A winner of 29 championship titles and several Grand Prix worldwide, Elfin was born on Conmurra Avenue Edwardstown in suburban Adelaide by the eccentric Garrie Cooper.
A plaque outside the former Elfin factory in Conmurra Avenue highlights a significant place in Australian motor racing history where the likes of the original Streamliner, Formula Junior, Clubman, Mallala, 600, ME5, MR5, 622, MR6, MS7 and many more were constructed.
Representing nearly every sports car and open-wheeler category, an Elfin was part of many Australian motor racing legend’s careers no matter the timing.
Founded in October 1959 by Cooper, who became just one of many successful designer-drivers during this period of ingenuity. Having grown up around his father’s Cooper Motor Bodies company building buses and trucks in addition to special order conversions turning sedans into wagons or utilities, it was this that sparked Cooper’s intrigue.
Production started with the original Streamline in 1959 as production lasted until 1963 with 23 built after initial run of six for five friends and Cooper himself. Using Ford engines these became successful and Cooper soon ventured into open-wheelers by developing a Formula Juniors of which 20 were built between 1961-1964.
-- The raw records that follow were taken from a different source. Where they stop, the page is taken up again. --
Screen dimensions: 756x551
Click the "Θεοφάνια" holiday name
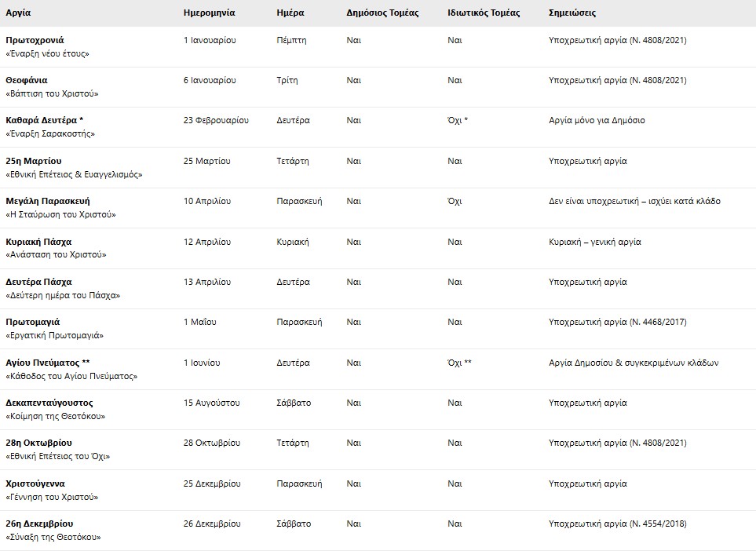click(x=27, y=80)
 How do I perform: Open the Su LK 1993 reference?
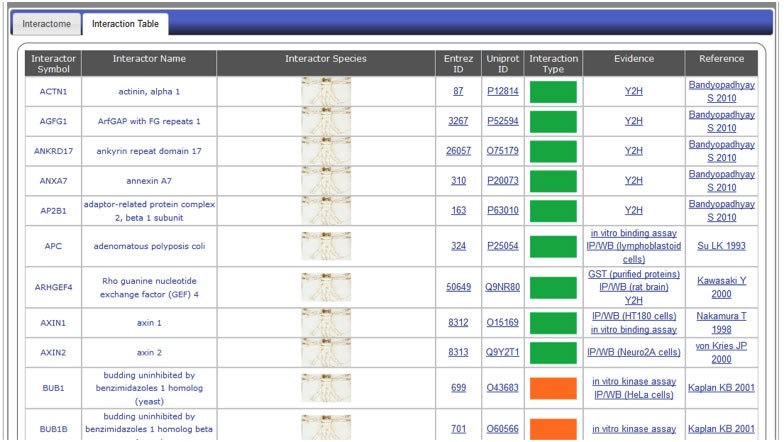721,245
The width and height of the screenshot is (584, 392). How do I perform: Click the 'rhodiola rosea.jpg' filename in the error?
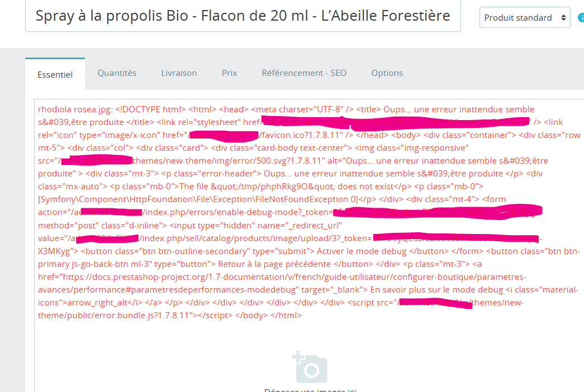[x=75, y=109]
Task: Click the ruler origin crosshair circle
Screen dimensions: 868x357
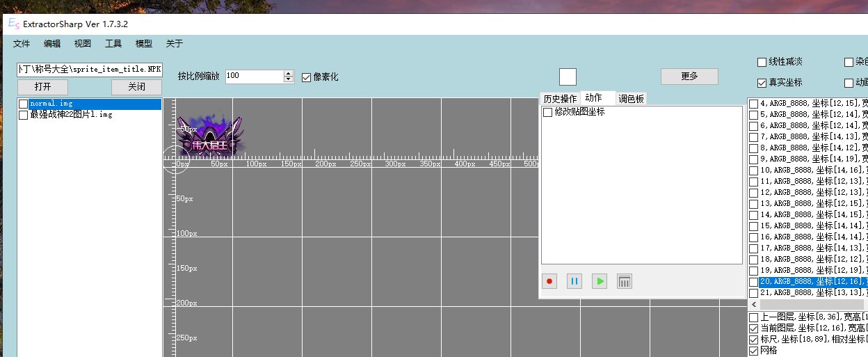Action: 175,160
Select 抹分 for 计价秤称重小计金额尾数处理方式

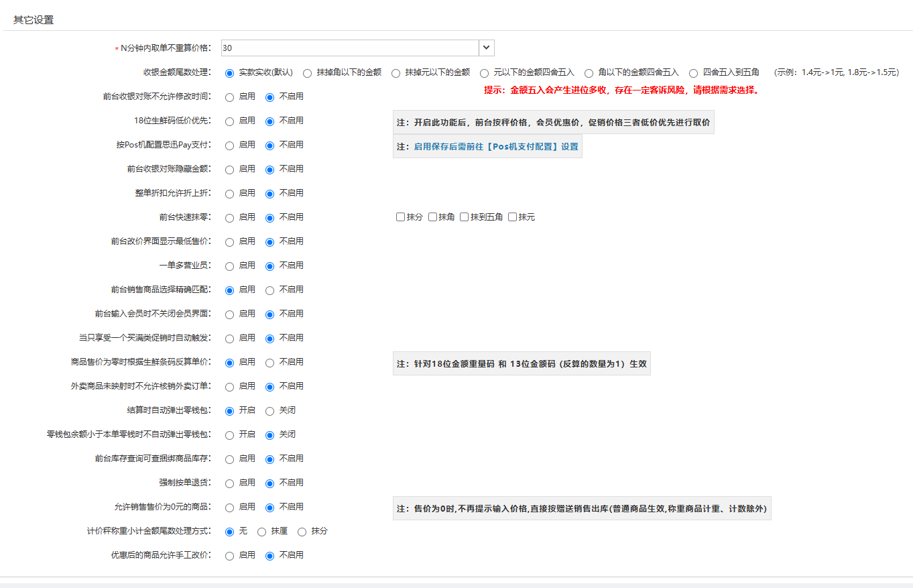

Cooper was forced to adapt to ever changing categories as he followed the Streamliner up with the Clubman and Mallala sports cars.
Australian 1.5-litre Formula racing led to the Type 100 Mono before the American Formula Vee regulations arrived locally as Elfin entered the sleek Type 500.
The brutal Elfin Type 400 followed as the likes of Frank Gardner drove these versions to success as the 1970s beckoned where Australia welcomed Formula Ford and Formula 5000 was beginning to enter its glory years.
Elfin secured four Formula Ford titles including the first two through Richard Knight and racing legend Larry Perkins, while the famous Ansett sponsored Formula 5000s starting with the MR5 in 1971 managed to secure two Australian Drivers’ Championships during the 1970s.
The likes of James Hunt, Didier Pironi, Vern Schuppan, John Bowe, Frank Matich, John McCormack, Bob Jane and Allan Grice all drove Elfins.
In particular Tasmanian McCormack proved the most successful by winning two Australian Drivers’ Championships as Elfin continued to branch off by building chassis for Formula 2, Formula 3, sports cars and Formula 5000 racing many of which were powered by Repco-Holden engines.
During the death rows of Formula 5000 in 1980, Cooper designed and constructed the first open-wheeler in Australia to use ground effect aerodynamics. The MR9 was the only Formula 5000 chassis to use this concept.
On Anzac Day 1982, Cooper suddenly passed away at the age of 46 due to a burst aorta resulting from a weakened vessel from medication taken to thin blood following a heart valve operation some years before.
Initially Cooper’s father Cliff completed the six outstanding orders for Elfin’s latest Formula Vees, as the business was soon sold to Tasmanian motorsport luminary Don Elliott, driver Tony Edmondson and mechanic John Porter.
A new Formula Vee was designed and constructed, as was a chassis for the new Formula Holden category in which Mark McLaughlin drove to a win at Mallala on the way to second in the 1989 Australian Drivers’ Championship.
Various ownership changes during the 1990s it moved to Melbourne as this led to the Walkinshaw Group purchasing Elfin in 2006 after a prior collaboration with GM Holden two years earlier.
A limited run of MR8 Streamliners were built until 2012 and now the company has recently sold to luxury car dealers Young Timers Garage.